Alle ore 07:00 del 1º ottobre, gli aerei decollarono dalla base aerea di Tel Nof, nel nord di Israele, alla volta della Tunisia. Un Boeing 707 rifornì gli aerei in volo sopra il Mar Mediterraneo per consentire che l'operazione venisse eseguita al meglio su una tale distanza. Verso le 11:00 gli aerei israeliani sganciarono le bombe a guida di precisione sulla sede dell'OLP, in prossimità del mare. Degli elicotteri imbarcati erano pronti su una nave da guerra al largo di Malta nel caso fosse stato necessario recuperare piloti di eventuali aerei abbattuti, ma tale eventualità non si verificò. Dopo l'attacco, gli F-15 israeliani vennero di nuovo riforniti in volo mentre rientravano alla base in Israele[14]. Il quartier generale dell'OLP venne distrutto, anche se Yasser Arafat, il capo dell'organizzazione, non era lì al momento e riuscì a salvarsi. L'operazione portò all'uccisione di 68 persone (50 palestinesi e 18 civili tunisini) e si contarono centinaia di feriti.

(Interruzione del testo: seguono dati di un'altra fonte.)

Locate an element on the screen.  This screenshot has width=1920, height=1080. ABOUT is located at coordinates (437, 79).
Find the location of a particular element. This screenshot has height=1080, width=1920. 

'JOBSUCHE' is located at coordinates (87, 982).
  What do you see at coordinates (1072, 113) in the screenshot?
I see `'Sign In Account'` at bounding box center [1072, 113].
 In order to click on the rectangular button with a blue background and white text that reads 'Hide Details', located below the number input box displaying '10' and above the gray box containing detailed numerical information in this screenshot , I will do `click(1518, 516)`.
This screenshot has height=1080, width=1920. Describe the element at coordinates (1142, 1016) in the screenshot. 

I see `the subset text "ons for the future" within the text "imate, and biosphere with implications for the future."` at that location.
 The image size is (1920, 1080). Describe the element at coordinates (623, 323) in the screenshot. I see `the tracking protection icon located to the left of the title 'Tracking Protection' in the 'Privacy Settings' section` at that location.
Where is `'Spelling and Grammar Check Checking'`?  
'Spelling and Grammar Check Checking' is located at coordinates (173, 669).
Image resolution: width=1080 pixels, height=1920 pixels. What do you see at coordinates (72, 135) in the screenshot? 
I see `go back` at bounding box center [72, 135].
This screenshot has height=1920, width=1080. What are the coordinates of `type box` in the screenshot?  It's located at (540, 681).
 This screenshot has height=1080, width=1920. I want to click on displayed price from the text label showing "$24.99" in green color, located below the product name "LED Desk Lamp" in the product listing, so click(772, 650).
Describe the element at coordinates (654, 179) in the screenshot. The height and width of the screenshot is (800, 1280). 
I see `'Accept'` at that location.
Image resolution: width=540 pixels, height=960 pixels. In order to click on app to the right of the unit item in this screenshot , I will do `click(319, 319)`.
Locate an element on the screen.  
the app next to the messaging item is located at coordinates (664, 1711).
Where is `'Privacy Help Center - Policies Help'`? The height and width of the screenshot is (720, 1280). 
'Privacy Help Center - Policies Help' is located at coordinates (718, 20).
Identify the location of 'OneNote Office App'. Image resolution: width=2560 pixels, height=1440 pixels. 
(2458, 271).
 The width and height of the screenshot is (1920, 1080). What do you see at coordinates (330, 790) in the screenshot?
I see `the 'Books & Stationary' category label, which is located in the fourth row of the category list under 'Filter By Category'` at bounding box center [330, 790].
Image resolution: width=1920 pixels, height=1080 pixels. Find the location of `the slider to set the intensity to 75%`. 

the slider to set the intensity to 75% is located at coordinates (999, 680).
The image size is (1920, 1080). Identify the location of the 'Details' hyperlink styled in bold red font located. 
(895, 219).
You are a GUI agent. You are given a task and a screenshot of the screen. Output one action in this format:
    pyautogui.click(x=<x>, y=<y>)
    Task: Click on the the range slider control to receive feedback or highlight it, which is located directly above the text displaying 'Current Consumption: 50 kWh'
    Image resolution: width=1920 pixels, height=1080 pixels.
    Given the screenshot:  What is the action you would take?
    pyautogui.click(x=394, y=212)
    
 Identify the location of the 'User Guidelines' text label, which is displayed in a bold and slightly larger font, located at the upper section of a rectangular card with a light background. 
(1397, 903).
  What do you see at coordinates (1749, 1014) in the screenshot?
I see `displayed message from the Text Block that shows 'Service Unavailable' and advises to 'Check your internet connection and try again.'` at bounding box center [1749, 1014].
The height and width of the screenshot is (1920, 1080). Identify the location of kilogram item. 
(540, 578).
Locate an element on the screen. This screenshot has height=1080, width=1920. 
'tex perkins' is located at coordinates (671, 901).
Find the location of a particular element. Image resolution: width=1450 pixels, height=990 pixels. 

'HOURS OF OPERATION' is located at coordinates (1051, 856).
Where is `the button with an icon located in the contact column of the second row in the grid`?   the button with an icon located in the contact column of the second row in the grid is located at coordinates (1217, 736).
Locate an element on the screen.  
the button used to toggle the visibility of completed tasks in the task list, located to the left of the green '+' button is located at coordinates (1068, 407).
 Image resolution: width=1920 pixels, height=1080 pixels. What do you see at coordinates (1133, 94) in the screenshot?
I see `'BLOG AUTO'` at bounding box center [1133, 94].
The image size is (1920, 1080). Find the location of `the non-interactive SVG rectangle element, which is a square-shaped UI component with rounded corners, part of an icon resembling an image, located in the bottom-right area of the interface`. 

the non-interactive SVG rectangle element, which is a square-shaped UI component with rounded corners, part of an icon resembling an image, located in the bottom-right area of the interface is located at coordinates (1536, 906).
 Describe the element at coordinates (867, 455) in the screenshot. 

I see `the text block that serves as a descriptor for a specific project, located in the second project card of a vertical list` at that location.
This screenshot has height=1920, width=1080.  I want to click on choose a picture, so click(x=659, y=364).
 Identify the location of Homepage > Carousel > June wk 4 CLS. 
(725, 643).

L'Assemblea generale dell'ONU, con la risoluzione n. 573 del 4 ottobre 1985, condannò energicamente il raid di Israele contro il territorio tunisino, evidenziando una flagrante violazione dello statuto delle Nazioni Unite e del diritto internazionale. Chiese insistentemente agli Stati membri dell'Organizzazione delle Nazioni Unite di prendere misure per dissuadere Israele dal ricorrere a tali atti contro la sovranità e l'integrità territoriale di tutti gli Stati e chiese a Israele di non perpetrare tali atti di aggressione o minacciare di farlo. Inoltre la risoluzione puntualizzò che la Tunisia avesse diritto a un adeguato indennizzo per i danni e le perdite di vite umane per i quali Israele aveva rivendicato la responsabilità[15].